→ Exercise details:
Each line of the data needs to be transcribed exactly.

Start of Data shown

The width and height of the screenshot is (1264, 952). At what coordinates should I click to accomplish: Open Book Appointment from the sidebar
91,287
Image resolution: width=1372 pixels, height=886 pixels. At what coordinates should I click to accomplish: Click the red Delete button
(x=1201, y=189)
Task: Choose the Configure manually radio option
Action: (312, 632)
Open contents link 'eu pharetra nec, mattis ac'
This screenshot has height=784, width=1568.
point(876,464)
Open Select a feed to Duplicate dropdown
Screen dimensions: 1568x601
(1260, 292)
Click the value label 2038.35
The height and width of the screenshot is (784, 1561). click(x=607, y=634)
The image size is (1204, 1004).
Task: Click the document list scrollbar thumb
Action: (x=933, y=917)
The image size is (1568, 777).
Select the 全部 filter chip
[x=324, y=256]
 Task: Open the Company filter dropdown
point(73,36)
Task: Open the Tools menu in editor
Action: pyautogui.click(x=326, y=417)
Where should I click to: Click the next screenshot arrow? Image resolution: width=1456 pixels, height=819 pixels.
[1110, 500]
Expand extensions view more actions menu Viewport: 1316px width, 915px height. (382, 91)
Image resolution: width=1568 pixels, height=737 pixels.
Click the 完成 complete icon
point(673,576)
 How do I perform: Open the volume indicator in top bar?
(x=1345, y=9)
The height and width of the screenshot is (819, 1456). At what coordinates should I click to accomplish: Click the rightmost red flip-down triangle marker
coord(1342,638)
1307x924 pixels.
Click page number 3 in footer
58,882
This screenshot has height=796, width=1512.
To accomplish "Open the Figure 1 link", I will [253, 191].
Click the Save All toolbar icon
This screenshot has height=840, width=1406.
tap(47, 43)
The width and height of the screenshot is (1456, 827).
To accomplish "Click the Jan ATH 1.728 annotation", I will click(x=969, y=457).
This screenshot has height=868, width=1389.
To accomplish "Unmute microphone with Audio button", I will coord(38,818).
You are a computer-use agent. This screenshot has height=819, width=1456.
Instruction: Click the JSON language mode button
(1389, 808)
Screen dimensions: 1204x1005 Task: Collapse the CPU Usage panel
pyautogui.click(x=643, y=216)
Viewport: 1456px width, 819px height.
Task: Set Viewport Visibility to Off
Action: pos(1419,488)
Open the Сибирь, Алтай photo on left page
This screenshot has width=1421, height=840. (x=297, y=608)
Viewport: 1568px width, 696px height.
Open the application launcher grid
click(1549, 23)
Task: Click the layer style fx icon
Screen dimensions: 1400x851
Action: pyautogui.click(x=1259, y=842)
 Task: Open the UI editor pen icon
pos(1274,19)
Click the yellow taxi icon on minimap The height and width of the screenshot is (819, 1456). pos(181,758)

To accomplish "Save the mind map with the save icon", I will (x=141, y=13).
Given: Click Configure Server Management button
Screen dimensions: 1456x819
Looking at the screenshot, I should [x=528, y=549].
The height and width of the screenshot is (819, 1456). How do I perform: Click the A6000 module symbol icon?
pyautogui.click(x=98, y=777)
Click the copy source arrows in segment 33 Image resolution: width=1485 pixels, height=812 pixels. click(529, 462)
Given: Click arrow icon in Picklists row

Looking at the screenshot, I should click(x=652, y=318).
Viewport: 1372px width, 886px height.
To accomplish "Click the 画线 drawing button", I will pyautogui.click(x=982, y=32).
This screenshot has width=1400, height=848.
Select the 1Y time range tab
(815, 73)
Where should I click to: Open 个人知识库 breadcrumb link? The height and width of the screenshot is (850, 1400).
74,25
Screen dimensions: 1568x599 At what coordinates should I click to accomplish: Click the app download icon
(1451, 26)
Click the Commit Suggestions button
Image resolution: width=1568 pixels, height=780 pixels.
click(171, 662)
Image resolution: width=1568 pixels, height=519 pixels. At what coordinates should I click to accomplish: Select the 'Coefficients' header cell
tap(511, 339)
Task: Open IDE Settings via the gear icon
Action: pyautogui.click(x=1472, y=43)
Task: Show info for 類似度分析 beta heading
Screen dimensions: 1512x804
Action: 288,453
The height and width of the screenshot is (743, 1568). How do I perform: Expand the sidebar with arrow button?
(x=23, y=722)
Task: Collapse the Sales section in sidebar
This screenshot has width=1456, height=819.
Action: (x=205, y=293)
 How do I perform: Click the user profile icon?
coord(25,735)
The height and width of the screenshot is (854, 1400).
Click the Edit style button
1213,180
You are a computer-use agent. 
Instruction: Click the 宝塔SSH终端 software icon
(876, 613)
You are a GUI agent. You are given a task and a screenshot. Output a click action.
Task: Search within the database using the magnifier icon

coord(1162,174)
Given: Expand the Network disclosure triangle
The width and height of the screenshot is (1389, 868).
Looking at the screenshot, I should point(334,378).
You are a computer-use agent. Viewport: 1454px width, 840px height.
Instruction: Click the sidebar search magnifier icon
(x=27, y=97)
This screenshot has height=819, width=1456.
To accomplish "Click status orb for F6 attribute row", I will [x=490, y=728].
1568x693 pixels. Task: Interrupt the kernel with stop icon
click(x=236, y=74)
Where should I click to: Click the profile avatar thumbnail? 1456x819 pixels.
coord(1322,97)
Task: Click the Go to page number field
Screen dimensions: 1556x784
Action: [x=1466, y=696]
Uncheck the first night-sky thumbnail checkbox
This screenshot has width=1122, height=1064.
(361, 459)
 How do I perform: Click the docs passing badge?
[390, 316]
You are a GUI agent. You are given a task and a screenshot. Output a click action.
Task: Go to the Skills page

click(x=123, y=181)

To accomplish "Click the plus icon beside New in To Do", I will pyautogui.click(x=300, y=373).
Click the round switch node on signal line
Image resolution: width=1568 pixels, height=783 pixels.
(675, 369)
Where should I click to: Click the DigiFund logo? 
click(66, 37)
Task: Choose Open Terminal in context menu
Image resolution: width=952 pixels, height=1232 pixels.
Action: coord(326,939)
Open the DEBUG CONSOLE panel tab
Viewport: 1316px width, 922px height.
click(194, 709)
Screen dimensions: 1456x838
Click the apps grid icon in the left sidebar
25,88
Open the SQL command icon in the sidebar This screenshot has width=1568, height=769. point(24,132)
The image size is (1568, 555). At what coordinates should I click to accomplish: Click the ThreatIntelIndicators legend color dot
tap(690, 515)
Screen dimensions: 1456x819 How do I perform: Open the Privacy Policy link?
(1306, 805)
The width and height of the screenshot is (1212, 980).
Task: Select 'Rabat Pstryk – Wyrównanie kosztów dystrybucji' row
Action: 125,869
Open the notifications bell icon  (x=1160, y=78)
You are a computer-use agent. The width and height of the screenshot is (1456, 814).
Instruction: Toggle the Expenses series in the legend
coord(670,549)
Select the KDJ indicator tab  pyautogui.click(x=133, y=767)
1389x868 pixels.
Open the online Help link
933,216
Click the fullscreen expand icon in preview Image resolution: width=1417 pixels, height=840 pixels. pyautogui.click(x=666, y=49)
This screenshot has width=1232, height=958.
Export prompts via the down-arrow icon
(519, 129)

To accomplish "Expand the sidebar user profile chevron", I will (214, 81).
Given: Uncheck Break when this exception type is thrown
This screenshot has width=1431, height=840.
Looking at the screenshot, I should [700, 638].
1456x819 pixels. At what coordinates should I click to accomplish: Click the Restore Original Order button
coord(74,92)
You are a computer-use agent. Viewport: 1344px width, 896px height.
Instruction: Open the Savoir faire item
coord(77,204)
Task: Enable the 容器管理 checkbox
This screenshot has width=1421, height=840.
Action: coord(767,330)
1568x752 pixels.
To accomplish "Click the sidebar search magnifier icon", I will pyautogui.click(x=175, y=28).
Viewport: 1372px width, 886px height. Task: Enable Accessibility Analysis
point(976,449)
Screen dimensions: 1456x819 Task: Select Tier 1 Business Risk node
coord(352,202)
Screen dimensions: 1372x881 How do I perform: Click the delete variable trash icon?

End of Data shown

→ Answer section:
The width and height of the screenshot is (1264, 952). At what coordinates should I click to accomplish: Open Book Appointment from the sidebar
91,287
Image resolution: width=1372 pixels, height=886 pixels. At what coordinates should I click to accomplish: Click the red Delete button
(x=1201, y=189)
Task: Choose the Configure manually radio option
Action: (312, 632)
Open contents link 'eu pharetra nec, mattis ac'
This screenshot has height=784, width=1568.
point(876,464)
Open Select a feed to Duplicate dropdown
Screen dimensions: 1568x601
(1260, 292)
Click the value label 2038.35
The height and width of the screenshot is (784, 1561). click(x=607, y=634)
The image size is (1204, 1004).
Task: Click the document list scrollbar thumb
Action: (x=933, y=917)
The image size is (1568, 777).
Select the 全部 filter chip
[x=324, y=256]
 Task: Open the Company filter dropdown
point(73,36)
Task: Open the Tools menu in editor
Action: pyautogui.click(x=326, y=417)
Where should I click to: Click the next screenshot arrow? Image resolution: width=1456 pixels, height=819 pixels.
[1110, 500]
Expand extensions view more actions menu Viewport: 1316px width, 915px height. (382, 91)
Image resolution: width=1568 pixels, height=737 pixels.
Click the 完成 complete icon
point(673,576)
 How do I perform: Open the volume indicator in top bar?
(x=1345, y=9)
The height and width of the screenshot is (819, 1456). At what coordinates should I click to accomplish: Click the rightmost red flip-down triangle marker
coord(1342,638)
1307x924 pixels.
Click page number 3 in footer
58,882
This screenshot has height=796, width=1512.
To accomplish "Open the Figure 1 link", I will [253, 191].
Click the Save All toolbar icon
This screenshot has height=840, width=1406.
tap(47, 43)
The width and height of the screenshot is (1456, 827).
To accomplish "Click the Jan ATH 1.728 annotation", I will click(x=969, y=457).
This screenshot has height=868, width=1389.
To accomplish "Unmute microphone with Audio button", I will coord(38,818).
You are a computer-use agent. This screenshot has height=819, width=1456.
Instruction: Click the JSON language mode button
(1389, 808)
Screen dimensions: 1204x1005 Task: Collapse the CPU Usage panel
pyautogui.click(x=643, y=216)
Viewport: 1456px width, 819px height.
Task: Set Viewport Visibility to Off
Action: pos(1419,488)
Open the Сибирь, Алтай photo on left page
This screenshot has width=1421, height=840. (x=297, y=608)
Viewport: 1568px width, 696px height.
Open the application launcher grid
click(1549, 23)
Task: Click the layer style fx icon
Screen dimensions: 1400x851
Action: pyautogui.click(x=1259, y=842)
 Task: Open the UI editor pen icon
pos(1274,19)
Click the yellow taxi icon on minimap The height and width of the screenshot is (819, 1456). pos(181,758)

To accomplish "Save the mind map with the save icon", I will (x=141, y=13).
Given: Click Configure Server Management button
Screen dimensions: 1456x819
Looking at the screenshot, I should [x=528, y=549].
The height and width of the screenshot is (819, 1456). How do I perform: Click the A6000 module symbol icon?
pyautogui.click(x=98, y=777)
Click the copy source arrows in segment 33 Image resolution: width=1485 pixels, height=812 pixels. click(529, 462)
Given: Click arrow icon in Picklists row

Looking at the screenshot, I should click(x=652, y=318).
Viewport: 1372px width, 886px height.
To accomplish "Click the 画线 drawing button", I will pyautogui.click(x=982, y=32).
This screenshot has width=1400, height=848.
Select the 1Y time range tab
(815, 73)
Where should I click to: Open 个人知识库 breadcrumb link? The height and width of the screenshot is (850, 1400).
74,25
Screen dimensions: 1568x599 At what coordinates should I click to accomplish: Click the app download icon
(1451, 26)
Click the Commit Suggestions button
Image resolution: width=1568 pixels, height=780 pixels.
click(171, 662)
Image resolution: width=1568 pixels, height=519 pixels. At what coordinates should I click to accomplish: Select the 'Coefficients' header cell
tap(511, 339)
Task: Open IDE Settings via the gear icon
Action: pyautogui.click(x=1472, y=43)
Task: Show info for 類似度分析 beta heading
Screen dimensions: 1512x804
Action: 288,453
The height and width of the screenshot is (743, 1568). How do I perform: Expand the sidebar with arrow button?
(x=23, y=722)
Task: Collapse the Sales section in sidebar
This screenshot has width=1456, height=819.
Action: (x=205, y=293)
 How do I perform: Click the user profile icon?
coord(25,735)
The height and width of the screenshot is (854, 1400).
Click the Edit style button
1213,180
You are a computer-use agent. 
Instruction: Click the 宝塔SSH终端 software icon
(876, 613)
You are a GUI agent. You are given a task and a screenshot. Output a click action.
Task: Search within the database using the magnifier icon

coord(1162,174)
Given: Expand the Network disclosure triangle
The width and height of the screenshot is (1389, 868).
Looking at the screenshot, I should point(334,378).
You are a computer-use agent. Viewport: 1454px width, 840px height.
Instruction: Click the sidebar search magnifier icon
(x=27, y=97)
This screenshot has height=819, width=1456.
To accomplish "Click status orb for F6 attribute row", I will [x=490, y=728].
1568x693 pixels. Task: Interrupt the kernel with stop icon
click(x=236, y=74)
Where should I click to: Click the profile avatar thumbnail? 1456x819 pixels.
coord(1322,97)
Task: Click the Go to page number field
Screen dimensions: 1556x784
Action: [x=1466, y=696]
Uncheck the first night-sky thumbnail checkbox
This screenshot has width=1122, height=1064.
(361, 459)
 How do I perform: Click the docs passing badge?
[390, 316]
You are a GUI agent. You are given a task and a screenshot. Output a click action.
Task: Go to the Skills page

click(x=123, y=181)

To accomplish "Click the plus icon beside New in To Do", I will pyautogui.click(x=300, y=373).
Click the round switch node on signal line
Image resolution: width=1568 pixels, height=783 pixels.
(675, 369)
Where should I click to: Click the DigiFund logo? 
click(66, 37)
Task: Choose Open Terminal in context menu
Image resolution: width=952 pixels, height=1232 pixels.
Action: coord(326,939)
Open the DEBUG CONSOLE panel tab
Viewport: 1316px width, 922px height.
click(194, 709)
Screen dimensions: 1456x838
Click the apps grid icon in the left sidebar
25,88
Open the SQL command icon in the sidebar This screenshot has width=1568, height=769. point(24,132)
The image size is (1568, 555). At what coordinates should I click to accomplish: Click the ThreatIntelIndicators legend color dot
tap(690, 515)
Screen dimensions: 1456x819 How do I perform: Open the Privacy Policy link?
(1306, 805)
The width and height of the screenshot is (1212, 980).
Task: Select 'Rabat Pstryk – Wyrównanie kosztów dystrybucji' row
Action: 125,869
Open the notifications bell icon  (x=1160, y=78)
You are a computer-use agent. The width and height of the screenshot is (1456, 814).
Instruction: Toggle the Expenses series in the legend
coord(670,549)
Select the KDJ indicator tab  pyautogui.click(x=133, y=767)
1389x868 pixels.
Open the online Help link
933,216
Click the fullscreen expand icon in preview Image resolution: width=1417 pixels, height=840 pixels. pyautogui.click(x=666, y=49)
This screenshot has width=1232, height=958.
Export prompts via the down-arrow icon
(519, 129)

To accomplish "Expand the sidebar user profile chevron", I will (214, 81).
Given: Uncheck Break when this exception type is thrown
This screenshot has width=1431, height=840.
Looking at the screenshot, I should [700, 638].
1456x819 pixels. At what coordinates should I click to accomplish: Click the Restore Original Order button
coord(74,92)
You are a computer-use agent. Viewport: 1344px width, 896px height.
Instruction: Open the Savoir faire item
coord(77,204)
Task: Enable the 容器管理 checkbox
This screenshot has width=1421, height=840.
Action: coord(767,330)
1568x752 pixels.
To accomplish "Click the sidebar search magnifier icon", I will pyautogui.click(x=175, y=28).
Viewport: 1372px width, 886px height. Task: Enable Accessibility Analysis
point(976,449)
Screen dimensions: 1456x819 Task: Select Tier 1 Business Risk node
coord(352,202)
Screen dimensions: 1372x881 How do I perform: Click the delete variable trash icon?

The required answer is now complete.